Sabtu, 28 Januari 2012

Cerpen Persahabatan 2012 - Seporsi Do'a Rani

Cerpen Persahabatan 2012 - Sebelum saya share Cerpen Seporsi Do'a Rani saya akan memperkenalkan postingan saya sebelumnya yakni Cerpen Cinta dan Cerita Lucu, Sahabat memang sangat dibutuhkan dalam hidup ini karena sahabat adalah orang yang paling mngerti keadaan kita dan berbahagialah mereka yang mempunyai sahabat. Okelah langsung saja untuk membaca Cerpen Persahabatan - Seporsi Do'a Rani karya Gyan Pramesty dibawah ini.

SEPORSI DO'A RANI
Cerpen Gyan Pramesty Gunawan

Masa sekolah bukan melulu tentang dinamika dunia remaja, setidaknya untuk Rani, masa sekolah adalah masa dimana Ia harus menyatu bersama kepenatan, mencari gemerincing rupiah yang akan meringankan gelembung beban di pundak sang Emak. Lembaran putih catatan takdirnya, dihiasi oleh noktah kecoklatan yang terbentuk oleh peluh, dan terfermentasi oleh keadaan.
“ bulan depan ujian akhir, kalian Bapak panggil ke kantor karena kalian sudah ‘nunggak SPP selama 3 bulan. Kalo sampai bulan depan kalian tidak melunasinya, terpaksa Bapak tidak mengijinkan kalian ikut UAS.”

Sengatan listrik ribuan volt mengalir membekukan jantung Rani.

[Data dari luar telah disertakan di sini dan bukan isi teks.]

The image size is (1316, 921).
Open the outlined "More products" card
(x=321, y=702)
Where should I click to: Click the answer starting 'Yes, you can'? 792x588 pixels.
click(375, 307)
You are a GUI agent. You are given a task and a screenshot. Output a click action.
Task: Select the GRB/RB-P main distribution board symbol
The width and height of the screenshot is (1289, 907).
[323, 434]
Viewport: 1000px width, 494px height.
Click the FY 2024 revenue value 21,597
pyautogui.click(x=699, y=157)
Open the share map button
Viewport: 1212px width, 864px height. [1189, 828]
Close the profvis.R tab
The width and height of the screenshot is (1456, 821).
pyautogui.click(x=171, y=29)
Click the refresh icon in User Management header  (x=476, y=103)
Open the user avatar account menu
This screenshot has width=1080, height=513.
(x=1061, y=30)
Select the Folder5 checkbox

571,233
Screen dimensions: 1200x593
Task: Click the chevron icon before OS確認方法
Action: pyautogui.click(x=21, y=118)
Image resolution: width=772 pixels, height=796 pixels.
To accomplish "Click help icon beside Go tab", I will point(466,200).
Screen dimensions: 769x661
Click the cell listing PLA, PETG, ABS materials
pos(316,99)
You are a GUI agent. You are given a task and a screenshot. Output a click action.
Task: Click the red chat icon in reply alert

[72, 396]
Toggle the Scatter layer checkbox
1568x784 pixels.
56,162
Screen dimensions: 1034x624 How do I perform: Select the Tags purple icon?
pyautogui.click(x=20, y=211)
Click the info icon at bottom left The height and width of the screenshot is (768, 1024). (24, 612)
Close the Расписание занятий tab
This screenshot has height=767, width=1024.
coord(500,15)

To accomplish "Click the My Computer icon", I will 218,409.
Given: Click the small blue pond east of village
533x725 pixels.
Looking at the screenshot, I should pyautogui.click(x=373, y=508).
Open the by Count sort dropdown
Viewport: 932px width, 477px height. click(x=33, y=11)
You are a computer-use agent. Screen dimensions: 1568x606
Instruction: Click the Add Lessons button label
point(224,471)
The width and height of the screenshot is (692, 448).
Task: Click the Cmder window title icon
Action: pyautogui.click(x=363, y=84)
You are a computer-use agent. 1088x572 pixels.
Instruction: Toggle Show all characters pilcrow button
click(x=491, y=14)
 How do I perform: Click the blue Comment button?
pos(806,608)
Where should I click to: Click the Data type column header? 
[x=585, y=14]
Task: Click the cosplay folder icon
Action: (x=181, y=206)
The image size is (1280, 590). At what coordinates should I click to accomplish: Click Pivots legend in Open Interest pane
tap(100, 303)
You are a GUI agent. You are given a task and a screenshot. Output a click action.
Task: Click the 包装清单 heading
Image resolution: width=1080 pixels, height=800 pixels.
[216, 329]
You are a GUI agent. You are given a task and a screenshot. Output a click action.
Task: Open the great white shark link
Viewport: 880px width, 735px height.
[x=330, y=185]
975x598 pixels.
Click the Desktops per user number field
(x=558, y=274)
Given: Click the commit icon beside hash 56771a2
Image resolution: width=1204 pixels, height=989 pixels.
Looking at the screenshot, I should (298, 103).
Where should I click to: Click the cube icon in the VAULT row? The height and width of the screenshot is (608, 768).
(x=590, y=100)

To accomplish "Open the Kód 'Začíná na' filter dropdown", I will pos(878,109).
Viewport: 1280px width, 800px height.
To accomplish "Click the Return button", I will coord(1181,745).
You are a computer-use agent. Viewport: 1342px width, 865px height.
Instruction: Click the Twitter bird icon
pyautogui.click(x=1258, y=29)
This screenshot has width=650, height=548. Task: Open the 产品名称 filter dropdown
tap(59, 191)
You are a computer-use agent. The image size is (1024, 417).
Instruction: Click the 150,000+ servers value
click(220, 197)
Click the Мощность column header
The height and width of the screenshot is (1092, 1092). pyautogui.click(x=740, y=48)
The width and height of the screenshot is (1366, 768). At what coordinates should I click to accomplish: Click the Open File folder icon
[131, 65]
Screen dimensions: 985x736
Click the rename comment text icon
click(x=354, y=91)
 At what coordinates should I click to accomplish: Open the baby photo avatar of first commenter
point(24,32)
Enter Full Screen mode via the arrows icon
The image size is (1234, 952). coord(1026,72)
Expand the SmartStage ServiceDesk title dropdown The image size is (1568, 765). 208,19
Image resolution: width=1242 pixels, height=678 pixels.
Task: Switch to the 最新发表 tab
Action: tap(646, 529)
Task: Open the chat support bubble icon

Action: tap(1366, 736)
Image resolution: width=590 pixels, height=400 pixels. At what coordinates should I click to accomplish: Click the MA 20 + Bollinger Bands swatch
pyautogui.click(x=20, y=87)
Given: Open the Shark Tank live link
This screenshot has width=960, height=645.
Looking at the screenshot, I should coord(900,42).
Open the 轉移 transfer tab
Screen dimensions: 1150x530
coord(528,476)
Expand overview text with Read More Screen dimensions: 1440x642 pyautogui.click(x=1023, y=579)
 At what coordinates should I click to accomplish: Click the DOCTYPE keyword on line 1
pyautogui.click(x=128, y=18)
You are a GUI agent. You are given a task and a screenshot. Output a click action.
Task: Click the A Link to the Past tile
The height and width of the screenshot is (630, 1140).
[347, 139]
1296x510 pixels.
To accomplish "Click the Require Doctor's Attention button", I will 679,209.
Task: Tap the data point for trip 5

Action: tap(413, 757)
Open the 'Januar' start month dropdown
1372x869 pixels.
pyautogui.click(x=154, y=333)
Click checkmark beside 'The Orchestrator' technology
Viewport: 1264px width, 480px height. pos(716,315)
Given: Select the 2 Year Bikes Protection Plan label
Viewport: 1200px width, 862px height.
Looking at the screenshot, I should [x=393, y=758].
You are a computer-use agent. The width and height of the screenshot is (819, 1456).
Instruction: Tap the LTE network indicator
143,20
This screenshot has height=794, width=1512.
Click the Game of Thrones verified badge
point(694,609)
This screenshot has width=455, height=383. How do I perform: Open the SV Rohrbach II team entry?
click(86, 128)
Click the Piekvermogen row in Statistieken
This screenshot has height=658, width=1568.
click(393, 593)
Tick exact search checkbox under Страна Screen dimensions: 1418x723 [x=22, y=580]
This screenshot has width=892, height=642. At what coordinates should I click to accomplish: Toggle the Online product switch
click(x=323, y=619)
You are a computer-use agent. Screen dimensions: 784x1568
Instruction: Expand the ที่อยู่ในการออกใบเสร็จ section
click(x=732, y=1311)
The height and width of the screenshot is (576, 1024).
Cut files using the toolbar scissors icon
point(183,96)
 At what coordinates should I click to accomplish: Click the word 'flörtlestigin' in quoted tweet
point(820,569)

Membuatnya berhenti bergerak untuk sepersekian detik kemudian bergerak kembali dalam bentuk dentuman-dentuman besar pengabar duka.
******

Adonan tepung putih yang Ia balurkan kepada berpotong-potong pisang menjadi saksi gelombang kelam yang terpancar di matanya. Fokus pandangannya tertuju pada satu titik, dimana seorang wanita paruh baya tampak tengah bergulat dengan denting pisau dan sayur-mayur. Butiran peluh menghiasi wajahnya, kuyu. Helaian rambutnya yang mulai memutih terlepas dari ikatan kusam di belakang kepalanya. Lengan tuanya, dipenuhi gurat-gurat keletihan, tak henti memotong aneka remah hijau yang ada dihadapannya. Kematian sang suami lima tahun silam, merubahnya menjadi srikandi yang harus berjuang menghidupi keempat anaknya, membusurkan panah keinginan dalam ranah takdir. Rani mendesah, potongan duka yang didapatkannya sehari silam Ia simpan rapih, enggan ia sajikan untuk melengkapi kepenatan Emaknya.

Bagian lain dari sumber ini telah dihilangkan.